Start RECORDS SUPPLIED

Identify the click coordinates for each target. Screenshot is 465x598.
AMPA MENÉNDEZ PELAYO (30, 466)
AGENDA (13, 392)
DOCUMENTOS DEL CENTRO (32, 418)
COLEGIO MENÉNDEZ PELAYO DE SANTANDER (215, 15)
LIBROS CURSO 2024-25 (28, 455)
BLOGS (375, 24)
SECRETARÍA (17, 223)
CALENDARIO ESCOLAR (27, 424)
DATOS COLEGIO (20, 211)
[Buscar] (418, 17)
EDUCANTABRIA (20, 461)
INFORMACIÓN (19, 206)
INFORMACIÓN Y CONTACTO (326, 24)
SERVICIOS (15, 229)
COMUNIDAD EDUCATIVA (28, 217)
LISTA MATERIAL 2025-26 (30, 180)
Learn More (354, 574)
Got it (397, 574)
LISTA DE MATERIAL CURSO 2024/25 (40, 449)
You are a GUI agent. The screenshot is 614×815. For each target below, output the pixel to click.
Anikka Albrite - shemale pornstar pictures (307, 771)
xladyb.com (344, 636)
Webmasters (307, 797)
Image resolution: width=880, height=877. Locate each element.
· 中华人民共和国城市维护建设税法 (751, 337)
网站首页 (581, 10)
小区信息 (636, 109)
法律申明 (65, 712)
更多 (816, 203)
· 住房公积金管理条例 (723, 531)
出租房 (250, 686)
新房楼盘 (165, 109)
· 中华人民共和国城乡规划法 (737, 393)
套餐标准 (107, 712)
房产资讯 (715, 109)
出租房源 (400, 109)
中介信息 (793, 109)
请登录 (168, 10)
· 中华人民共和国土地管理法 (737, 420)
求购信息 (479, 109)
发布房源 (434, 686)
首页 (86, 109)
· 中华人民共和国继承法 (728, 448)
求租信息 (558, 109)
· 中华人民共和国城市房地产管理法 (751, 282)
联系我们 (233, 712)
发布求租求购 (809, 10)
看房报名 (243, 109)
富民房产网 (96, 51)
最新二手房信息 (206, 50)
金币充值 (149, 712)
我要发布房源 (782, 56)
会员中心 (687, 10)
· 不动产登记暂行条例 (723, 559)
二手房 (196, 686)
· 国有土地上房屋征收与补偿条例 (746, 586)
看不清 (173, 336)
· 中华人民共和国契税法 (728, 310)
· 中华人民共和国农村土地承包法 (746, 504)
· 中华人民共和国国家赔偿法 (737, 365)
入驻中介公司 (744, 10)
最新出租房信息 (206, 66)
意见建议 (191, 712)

End RECORDS SUPPLIED
Start RECORDS SUPPLIED

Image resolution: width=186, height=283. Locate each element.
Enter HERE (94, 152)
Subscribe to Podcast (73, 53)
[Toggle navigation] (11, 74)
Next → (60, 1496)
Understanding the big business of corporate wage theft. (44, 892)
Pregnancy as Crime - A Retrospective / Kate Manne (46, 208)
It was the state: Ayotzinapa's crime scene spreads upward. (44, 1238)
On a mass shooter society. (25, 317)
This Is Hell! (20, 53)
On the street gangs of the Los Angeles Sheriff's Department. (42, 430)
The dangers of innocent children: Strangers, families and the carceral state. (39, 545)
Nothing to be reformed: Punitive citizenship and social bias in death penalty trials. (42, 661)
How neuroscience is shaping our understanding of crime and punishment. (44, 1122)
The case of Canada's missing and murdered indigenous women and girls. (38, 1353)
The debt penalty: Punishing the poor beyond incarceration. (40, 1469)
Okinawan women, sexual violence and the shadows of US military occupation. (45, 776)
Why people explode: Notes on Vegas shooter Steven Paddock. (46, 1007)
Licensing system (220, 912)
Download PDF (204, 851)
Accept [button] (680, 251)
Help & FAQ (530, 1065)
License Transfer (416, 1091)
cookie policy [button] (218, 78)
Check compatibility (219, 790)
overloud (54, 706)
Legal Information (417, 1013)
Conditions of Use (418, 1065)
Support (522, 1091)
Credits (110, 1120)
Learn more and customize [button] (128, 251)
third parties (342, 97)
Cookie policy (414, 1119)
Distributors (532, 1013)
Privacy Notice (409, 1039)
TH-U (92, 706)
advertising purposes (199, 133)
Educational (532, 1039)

End RECORDS SUPPLIED
Start RECORDS SUPPLIED

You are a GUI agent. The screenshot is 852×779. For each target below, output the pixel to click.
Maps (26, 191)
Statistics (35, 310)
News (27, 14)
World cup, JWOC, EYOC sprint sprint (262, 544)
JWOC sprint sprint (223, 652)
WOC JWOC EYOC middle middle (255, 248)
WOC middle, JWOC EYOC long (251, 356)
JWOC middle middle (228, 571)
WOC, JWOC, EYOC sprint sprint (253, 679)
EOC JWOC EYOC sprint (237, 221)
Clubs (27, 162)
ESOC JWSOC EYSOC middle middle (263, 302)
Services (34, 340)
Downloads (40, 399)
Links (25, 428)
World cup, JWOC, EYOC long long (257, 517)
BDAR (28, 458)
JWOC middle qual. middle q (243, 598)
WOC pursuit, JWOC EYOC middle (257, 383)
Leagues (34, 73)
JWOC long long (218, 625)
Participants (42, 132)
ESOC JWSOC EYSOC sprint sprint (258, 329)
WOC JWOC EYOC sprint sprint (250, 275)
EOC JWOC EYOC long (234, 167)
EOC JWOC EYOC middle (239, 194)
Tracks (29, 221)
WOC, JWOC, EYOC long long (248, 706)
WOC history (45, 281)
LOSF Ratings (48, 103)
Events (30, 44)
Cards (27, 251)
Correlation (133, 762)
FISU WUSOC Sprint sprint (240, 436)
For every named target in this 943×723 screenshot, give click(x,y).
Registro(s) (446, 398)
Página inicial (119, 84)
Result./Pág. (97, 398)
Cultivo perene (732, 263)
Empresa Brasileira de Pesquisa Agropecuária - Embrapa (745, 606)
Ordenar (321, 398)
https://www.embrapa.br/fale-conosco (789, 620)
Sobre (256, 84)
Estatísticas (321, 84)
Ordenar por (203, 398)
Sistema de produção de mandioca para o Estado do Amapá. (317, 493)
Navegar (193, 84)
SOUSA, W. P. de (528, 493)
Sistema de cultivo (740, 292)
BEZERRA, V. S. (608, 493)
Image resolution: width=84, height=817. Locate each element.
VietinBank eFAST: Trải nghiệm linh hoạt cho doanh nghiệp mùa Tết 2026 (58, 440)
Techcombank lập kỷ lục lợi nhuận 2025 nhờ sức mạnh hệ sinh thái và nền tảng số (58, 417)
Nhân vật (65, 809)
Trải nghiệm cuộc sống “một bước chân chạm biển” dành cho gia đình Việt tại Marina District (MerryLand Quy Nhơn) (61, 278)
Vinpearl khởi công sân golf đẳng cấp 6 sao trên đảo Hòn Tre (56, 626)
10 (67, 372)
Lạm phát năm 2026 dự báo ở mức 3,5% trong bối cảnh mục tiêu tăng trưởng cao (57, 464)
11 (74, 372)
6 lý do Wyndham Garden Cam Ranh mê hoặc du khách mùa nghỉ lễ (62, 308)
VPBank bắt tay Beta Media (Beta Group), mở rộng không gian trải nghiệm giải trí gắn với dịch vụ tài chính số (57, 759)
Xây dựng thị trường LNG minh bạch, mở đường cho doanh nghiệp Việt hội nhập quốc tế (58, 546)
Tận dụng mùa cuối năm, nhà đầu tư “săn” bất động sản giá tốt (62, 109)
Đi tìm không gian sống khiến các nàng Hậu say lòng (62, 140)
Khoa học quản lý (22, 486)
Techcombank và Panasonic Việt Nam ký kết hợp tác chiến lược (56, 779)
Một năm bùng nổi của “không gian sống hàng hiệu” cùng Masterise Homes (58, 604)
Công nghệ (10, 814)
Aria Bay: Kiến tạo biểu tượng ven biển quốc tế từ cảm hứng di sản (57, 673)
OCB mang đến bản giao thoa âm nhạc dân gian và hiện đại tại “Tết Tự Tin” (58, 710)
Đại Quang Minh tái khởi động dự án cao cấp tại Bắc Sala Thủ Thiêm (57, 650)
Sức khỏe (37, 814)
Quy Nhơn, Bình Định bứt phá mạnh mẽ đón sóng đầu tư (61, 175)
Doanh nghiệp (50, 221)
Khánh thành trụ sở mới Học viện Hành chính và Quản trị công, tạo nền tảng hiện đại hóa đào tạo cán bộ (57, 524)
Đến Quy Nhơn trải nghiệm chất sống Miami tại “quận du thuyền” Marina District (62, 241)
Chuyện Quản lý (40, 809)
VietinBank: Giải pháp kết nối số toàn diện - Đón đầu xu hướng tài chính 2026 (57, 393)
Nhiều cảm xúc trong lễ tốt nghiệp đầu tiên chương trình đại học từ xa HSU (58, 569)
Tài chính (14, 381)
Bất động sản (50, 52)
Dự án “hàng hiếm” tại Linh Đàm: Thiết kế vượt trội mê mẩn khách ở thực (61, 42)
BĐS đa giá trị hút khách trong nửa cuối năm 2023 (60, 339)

End RECORDS SUPPLIED

### WRITTEN TASK
Collect each line from the records above that contains the word "khách", copying every one in full. Case counts.

### TASK RESULT
6 lý do Wyndham Garden Cam Ranh mê hoặc du khách mùa nghỉ lễ (62, 308)
Dự án “hàng hiếm” tại Linh Đàm: Thiết kế vượt trội mê mẩn khách ở thực (61, 42)
BĐS đa giá trị hút khách trong nửa cuối năm 2023 (60, 339)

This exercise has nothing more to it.